Limitations and Areas for improvement:
The authors claim that one of the major motivations for the deployment of
PIM over Core Based Trees (CBT) is that in practice the paths used by a single
shared tree tends to be up to 1.4 times longer than the paths that might be used
if a source specific SPT were to be constructed. However PIM cannot avoid such
path inflation anyway considering that its goal is to support multicasting for
wide areas spanning several ISPs/domains. Setting up all that state in intra-domain
routers to ensure multicast packets inside a domain are routed along optimal routes
might not be of much help when potentially one early-exit during inter-domain
routing could override any performance gains from using PIM.

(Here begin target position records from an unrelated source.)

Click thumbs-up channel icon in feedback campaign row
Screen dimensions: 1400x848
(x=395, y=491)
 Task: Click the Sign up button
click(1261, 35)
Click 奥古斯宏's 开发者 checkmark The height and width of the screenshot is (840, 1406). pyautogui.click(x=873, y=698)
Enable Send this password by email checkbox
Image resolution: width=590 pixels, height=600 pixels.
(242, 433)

Along the same lines the authors claim that using CBT causes greater traffic
concentrations in certain links. However the use of preset Rendezvous Points
and designated routers in PIM can cause similar stress in links connected to
these high traffic points. Concentration of traffic does not provide a strong
motivation for using PIM over CBT since this phenomenon is also common with
popular servers and several technologies(CDN, rotating DNS entries) exist to
solve this issue. It's easy to imagine generating several multicast shared trees
for each domain which are assigned in a round-robin fashion when different groups
want to start a multicast session thus distributing the load evenly over the
entire domain.
Also its not clear how a receiver can know when to initiate a shortest-path
distribution without knowing ahead of time how many hosts from its current
domain have already joined the multicast session. At the same time authors
do not really explain how the first hop routers decide when to switch
between SPT trees and shared trees.
I was surprised to see that paper didnt provide an empirical comparision of PIM
and any of other multicast routing techniques. I wasnt even sure if they had
a working system at the time of writing the paper as they provide no numbers
on the runtime performance of PIM. Overall I felt the paper could have done a
better job of explaining the PIM architecture. At times various sections in
the paper were hard to follow and didnt make a lot of sense.

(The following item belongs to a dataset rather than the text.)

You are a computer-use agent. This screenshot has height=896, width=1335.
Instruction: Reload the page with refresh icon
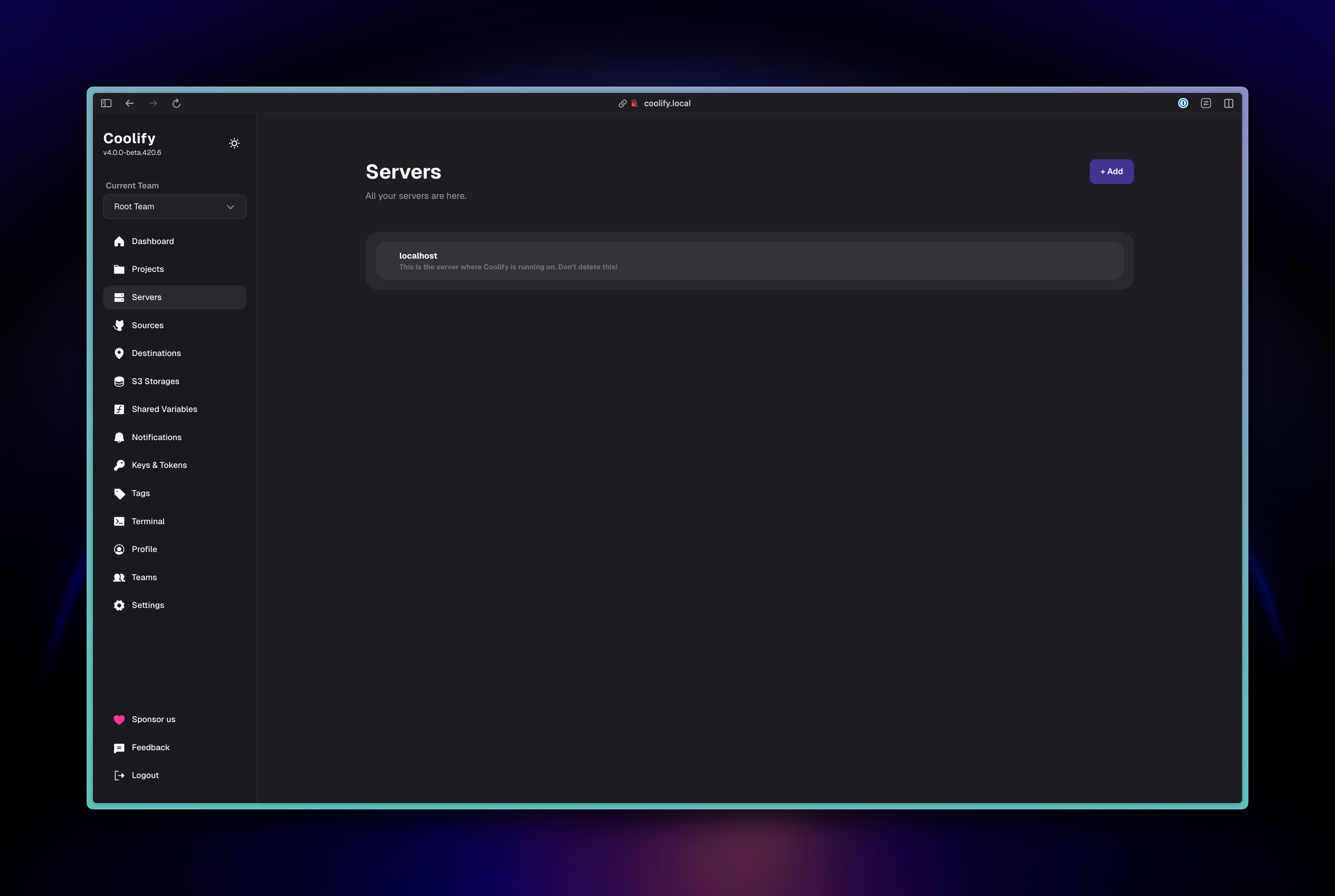click(x=176, y=103)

Relevance and Future work:
Any significant work on multicasting protocols is bound to be relevant in terms
of providing efficient services for the types of applications that are gaining
popularity over the internet. Media broadcasts, teleconferencing, services that
involve flash crowds can all use an efficient multicast technology to significantly
reduce the amount of redundant traffic in the internet. The last paper we read
suggested that P2P traffic accounts for majority of the traffic over the internet
today and will continue to gain prominence in the years to come. One can see how
the combination of multicast protocols and tornado codes could potentially
minimize the amount of bandwidth that is wasted from having numerous users download
the same file across P2P networks.
For future work, the authors need to deploy PIM over several domains and compare
its performance to existing technologies.